County points out that in enacting the Safe Drinking Water Act, the Legislature's intent was to "give the establishment of drinking water standards and public health *267 goals greater emphasis and visibility...." (Health & Saf.Code, § 116270, subd. (g).) According to County, this means that the Legislature intended County to function in an advisory and record keeping capacity only and that the responsibility for providing safe and clean drinking water is placed solely upon the water systems. We disagree. Even if County's duties are purely advisory or administrative, the overall intent of the regulatory program is to "provide for the orderly and efficient delivery of safe drinking water within the state." (Id., at subd. (g), italics added.) The Legislature's broader declaration of intent is that the Safe Drinking Water Act "is intended to ensure that the water delivered by public water systems of this state shall at all times be pure, wholesome, and potable." (Id., at subd. (e).) The particular failures of which plaintiffs complain may be related to the orderly and efficient recordkeeping envisioned by the enactment, but those failures were unquestionably part of a scheme intended to protect the health and well being of water consumers such as plaintiffs.
C. Causation
The third prong of the testcausation is easily disposed of. Causation is a question of fact. (Alejo, supra, 75 Cal.App.4th at p. 1189, 89 Cal. Rptr. 2d 768.) The facts alleged in the third amended complaint are that Pinch relied upon County to inform him of his duties as a water operator. Pinch submitted water samples to County in 1995, 1999, and 2002 and all three samples showed that fluoride in the water greatly exceeded the MCL, which should have prompted County to direct Pinch to notify plaintiffs of the contamination. Plaintiffs allege that County did not review Pinch's reports and, therefore, did not order Pinch to notify plaintiffs of the contamination. As a result plaintiffs "unknowingly consumed contaminated drinking water from at least November 1995," resulting in physical and emotional injuries. This is a sufficient link, for pleading purposes, between the mandatory duty and the injury alleged. (Ibid.)
D. Immunity
In a tort action against a public entity, the question of duty is a threshold issue. The next question is whether any statutory immunity applies to bar plaintiffs' negligence cause of action. (Davidson v. City of Westminster (1982) 32 Cal. 3d 197, 202, 185 Cal. Rptr. 252, 649 P.2d 894.) County contends that it is immune under Government Code sections 818.2, 820.4, 821, 818.4, 821.2, and 820.8. None of these immunities is applicable.

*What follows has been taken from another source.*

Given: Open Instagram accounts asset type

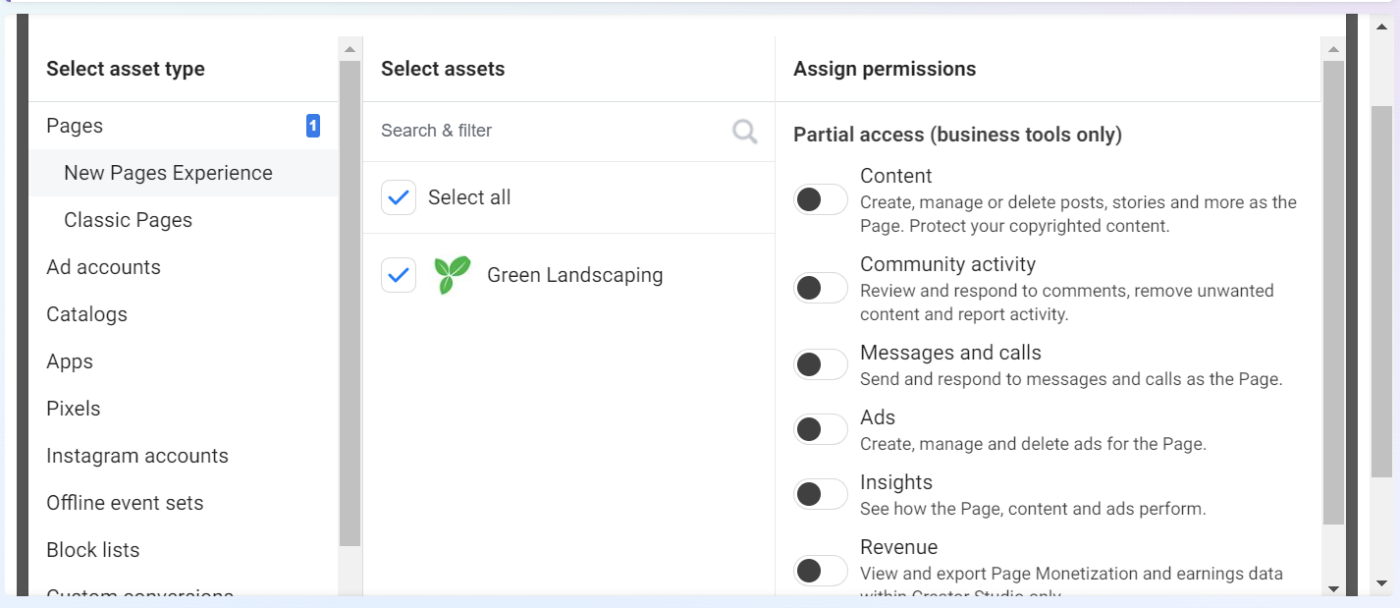Looking at the screenshot, I should point(137,456).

Government Code section 818.2 provides that a public entity "is not liable for an injury caused by adopting or failing to adopt an enactment or by failing to enforce any law." This section was intended to provide immunity for legislative and quasi-legislative action and to protect the exercise of discretion by law enforcement officers in carrying out their duties. (See Cal. Law Revision Com. com. to Gov.Code, § 818.2.) The companion section, Government Code section 821, extends the same immunity to the public employee. To apply these sections to immunize County from liability for breach of a mandatory duty "would completely eviscerate Government Code section 815.6 which specifically provides for liability of the public entity for injuries resulting from a failure to carry out a mandatory duty imposed by a public enactment." (Elton v. County of Orange (1970) 3 Cal. App. 3d 1053, 1059, 84 Cal. Rptr. 27; see also Alejo, supra, 75 Cal.App.4th at p. 1194, 89 Cal. Rptr. 2d 768.)
Government Code section 820.4 extends immunity to a public employee *268 "for his [or her] act or omission, exercising due care, in the execution or enforcement of any law...." This statute does not warrant dismissal of plaintiffs' negligence claims because there is a question of fact as to whether County exercised "due care" in reviewing and responding to Pinch's water quality reports. (See Ogborn v. City of Lancaster (2002) 101 Cal. App. 4th 448, 462, 124 Cal. Rptr. 2d 238.)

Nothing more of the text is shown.